*PARTS OF THE EXERCISE:*
1. Can you repeat word for word the part of the protein sequencing passage from "Edman degradation is" up to and including "of the fragments."?
2. Can you write what comes next in the passage on protein sequencing, starting after its final sentence?

*PASSAGE TO READ:*
————————


    In order to determine the primary structure of a protein, a known mass of pure sample is first boiled in acid or base until it is completely hydrolyzed to individual amino acids. The amino acid mixture is then separated chromatographically and the exact amount of each amino acid determined. In this way, one can find that for every 3 mol serine in the insulin molecule, there are 6 mol leucine. The next step is to break down the protein into smaller fragments. Disulfide bridges are broken by oxidation after which the protein is selectively hydrolyzed by enzymes, called proteases, such as trypsin or chymotrypsin. In a favorable case one will then have several fragments each containing 10 or 20 amino acid residues. These can then be separated and analyzed individually.

    Using Edman degradation, so named for Pehr Edman, the sequence of amino acids in one of these polypeptide fragments is usually determined using phenylisothiocyanate,  , which selectively attacks the —NH3+ end of the polypeptide chain. This reaction is carried out under basic conditions. Addition of acid then splits off the terminal amino acid, and it can be identified. Since the rest of the polypeptide chain is left intact, this process can be repeated, and each amino acid in the sequence can be attacked, removed, and identified. By snipping off amino acids one at a time, one eventually finds the complete sequence for the fragment. This whole process can be automated and hence sped up considerably. Once the fragments have been sequenced, it becomes a matter of ordering them correctly. Since different proteases hydrolyze peptide bonds at different places in the amino acid sequence, different fragmentation patterns can be used to determine the sequence for the whole protein. The end of a fragment from a trypsin digest will be in the middle of a fragment from a chymotrypsin digest, for instance. This provides a relatively quick means to sequence unknown protein sequences.

    Edman degradation is not the only method for which proteins are sequenced nowadays. Mass spectrometry can sequence polypeptides of 20 to 30 amino acids in length, using a technique called tandem mass spectrometry. In this method, a polypeptide is sent through one mass spectrometer, which ionizes the polypeptide. The charged peptide then enters a collision chamber, causing the peptide to fragment at different peptide bonds. The resulting fragments are then measured by a second mass spectrometer. The resultant spectrum can determine the peptide sequence by differences in mass of the fragments.

————————

*RECORD EXTRACTS:*
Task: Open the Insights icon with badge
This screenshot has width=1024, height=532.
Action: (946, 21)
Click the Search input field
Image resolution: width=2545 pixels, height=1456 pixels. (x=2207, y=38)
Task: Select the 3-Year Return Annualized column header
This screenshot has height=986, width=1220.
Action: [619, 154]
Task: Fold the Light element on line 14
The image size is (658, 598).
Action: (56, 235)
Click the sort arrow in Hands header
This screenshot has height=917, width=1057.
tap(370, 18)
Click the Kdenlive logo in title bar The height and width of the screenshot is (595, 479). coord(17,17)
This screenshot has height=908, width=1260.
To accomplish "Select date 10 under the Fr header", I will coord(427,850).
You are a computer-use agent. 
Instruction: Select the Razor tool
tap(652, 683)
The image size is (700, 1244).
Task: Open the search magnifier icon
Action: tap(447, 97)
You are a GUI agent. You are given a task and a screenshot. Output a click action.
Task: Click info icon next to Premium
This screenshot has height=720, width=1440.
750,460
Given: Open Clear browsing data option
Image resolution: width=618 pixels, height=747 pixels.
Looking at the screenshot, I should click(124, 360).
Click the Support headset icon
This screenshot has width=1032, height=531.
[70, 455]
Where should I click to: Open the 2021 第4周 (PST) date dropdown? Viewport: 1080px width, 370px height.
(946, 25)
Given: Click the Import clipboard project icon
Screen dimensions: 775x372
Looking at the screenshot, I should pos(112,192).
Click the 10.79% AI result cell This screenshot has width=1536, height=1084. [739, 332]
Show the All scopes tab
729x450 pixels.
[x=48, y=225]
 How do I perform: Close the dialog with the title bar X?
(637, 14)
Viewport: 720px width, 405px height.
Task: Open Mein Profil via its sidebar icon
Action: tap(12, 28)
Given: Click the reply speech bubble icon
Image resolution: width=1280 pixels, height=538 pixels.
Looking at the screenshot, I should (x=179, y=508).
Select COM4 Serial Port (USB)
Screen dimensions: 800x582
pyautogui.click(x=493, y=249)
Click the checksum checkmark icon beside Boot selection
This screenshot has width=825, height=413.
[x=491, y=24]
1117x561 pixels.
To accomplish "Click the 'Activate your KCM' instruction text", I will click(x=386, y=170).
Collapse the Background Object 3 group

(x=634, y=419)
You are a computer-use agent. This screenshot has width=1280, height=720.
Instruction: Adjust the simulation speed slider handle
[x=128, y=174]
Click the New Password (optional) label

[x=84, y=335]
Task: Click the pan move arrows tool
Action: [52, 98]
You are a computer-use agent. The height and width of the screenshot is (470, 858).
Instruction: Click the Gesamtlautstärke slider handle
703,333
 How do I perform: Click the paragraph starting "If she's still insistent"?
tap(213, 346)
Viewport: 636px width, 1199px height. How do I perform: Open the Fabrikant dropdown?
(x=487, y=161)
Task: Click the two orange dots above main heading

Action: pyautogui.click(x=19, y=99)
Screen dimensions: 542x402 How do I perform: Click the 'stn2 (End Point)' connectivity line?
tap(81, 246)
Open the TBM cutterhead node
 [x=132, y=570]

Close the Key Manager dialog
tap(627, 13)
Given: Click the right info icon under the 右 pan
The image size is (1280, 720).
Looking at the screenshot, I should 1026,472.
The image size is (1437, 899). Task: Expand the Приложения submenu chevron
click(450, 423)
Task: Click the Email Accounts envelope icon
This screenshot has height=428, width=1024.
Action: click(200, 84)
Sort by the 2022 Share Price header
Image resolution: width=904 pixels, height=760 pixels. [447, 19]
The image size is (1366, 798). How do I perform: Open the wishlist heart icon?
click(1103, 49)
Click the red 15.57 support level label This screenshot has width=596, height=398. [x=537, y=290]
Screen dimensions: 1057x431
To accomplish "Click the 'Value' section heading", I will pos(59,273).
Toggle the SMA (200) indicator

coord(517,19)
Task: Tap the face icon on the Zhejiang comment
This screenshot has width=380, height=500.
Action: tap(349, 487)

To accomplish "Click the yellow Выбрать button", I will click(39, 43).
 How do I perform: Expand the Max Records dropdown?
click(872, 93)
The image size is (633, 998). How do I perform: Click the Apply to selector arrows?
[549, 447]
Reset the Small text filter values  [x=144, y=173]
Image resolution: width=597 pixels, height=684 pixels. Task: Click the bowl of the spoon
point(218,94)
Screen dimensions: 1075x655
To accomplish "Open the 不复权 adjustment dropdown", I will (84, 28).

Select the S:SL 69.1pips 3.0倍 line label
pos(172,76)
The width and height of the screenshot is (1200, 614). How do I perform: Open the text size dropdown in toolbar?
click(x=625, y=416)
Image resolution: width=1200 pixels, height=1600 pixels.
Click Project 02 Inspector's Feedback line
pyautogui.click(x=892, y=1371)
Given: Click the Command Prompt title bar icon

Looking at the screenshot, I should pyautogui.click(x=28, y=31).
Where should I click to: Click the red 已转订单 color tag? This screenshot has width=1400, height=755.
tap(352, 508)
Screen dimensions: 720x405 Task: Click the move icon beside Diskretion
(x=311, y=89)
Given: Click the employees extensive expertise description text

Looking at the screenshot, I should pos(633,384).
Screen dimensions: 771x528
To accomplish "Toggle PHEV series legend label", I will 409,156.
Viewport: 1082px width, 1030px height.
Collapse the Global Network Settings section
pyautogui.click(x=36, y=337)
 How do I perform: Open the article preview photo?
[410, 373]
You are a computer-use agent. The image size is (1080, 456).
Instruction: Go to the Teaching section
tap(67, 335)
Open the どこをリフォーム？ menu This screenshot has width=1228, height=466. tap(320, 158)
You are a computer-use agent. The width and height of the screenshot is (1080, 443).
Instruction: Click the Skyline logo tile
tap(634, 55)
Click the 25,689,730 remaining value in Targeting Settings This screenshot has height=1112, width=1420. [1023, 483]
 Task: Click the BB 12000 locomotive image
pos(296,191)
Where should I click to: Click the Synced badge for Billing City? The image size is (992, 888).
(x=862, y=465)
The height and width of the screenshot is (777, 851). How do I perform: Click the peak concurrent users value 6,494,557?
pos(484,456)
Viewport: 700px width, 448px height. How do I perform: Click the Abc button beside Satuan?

————————

*RESPONSES BY TASK:*
1.
Edman degradation is not the only method for which proteins are sequenced nowadays. Mass spectrometry can sequence polypeptides of 20 to 30 amino acids in length, using a technique called tandem mass spectrometry. In this method, a polypeptide is sent through one mass spectrometer, which ionizes the polypeptide. The charged peptide then enters a collision chamber, causing the peptide to fragment at different peptide bonds. The resulting fragments are then measured by a second mass spectrometer. The resultant spectrum can determine the peptide sequence by differences in mass of the fragments.

2.
    With the advent of DNA sequencing methods and the success of the Human Genome Project, many protein sequences are now determined indirectly, through the genetic code. When the DNA sequence for a protein is known, this can be used to determine the protein sequence. By the same token, a known protein sequence can be used to determine the gene coding for that protein. Thus there are many different ways to determine protein sequences, all of which compliment each other.[1]

    As methods for determining primary structure have become more advanced, a great many proteins have been sequenced, and some interesting comparisons can be made. A particularly intriguing example is that of cytochrome c, an electron carrier which is found in all organisms that use oxygen for respiration. When samples of cytochrome c from different organisms are compared, it is found that the amino acid sequence is usually different in each case. Moreover, the more widely separated two species are in their macroscopic features, the greater the degree of difference in their protein sequences. When horse cytochrome c is compared with that of yeast, 45 out of 104 residues are different. Only two substitutions are found between chicken and duck, and cytochrome c is identical in the pig, cow, and sheep. The magnitudes of these changes coincide quite well with biological taxonomy based on macroscopically observable differences. Cytochrome c can be used to trace biological evolution from unicellular organisms to today’s diverse species, and even to estimate times at which branching occurred in the family tree of life. This makes molecular methods a powerful tool for the evolutionary biologist as well.


    1. Nelson, D.L., Cox, M.M. Lehninger Principles of Biochemistry(5th ed). New York: W.H. Freeman and Company, 2008. pp. 96-100.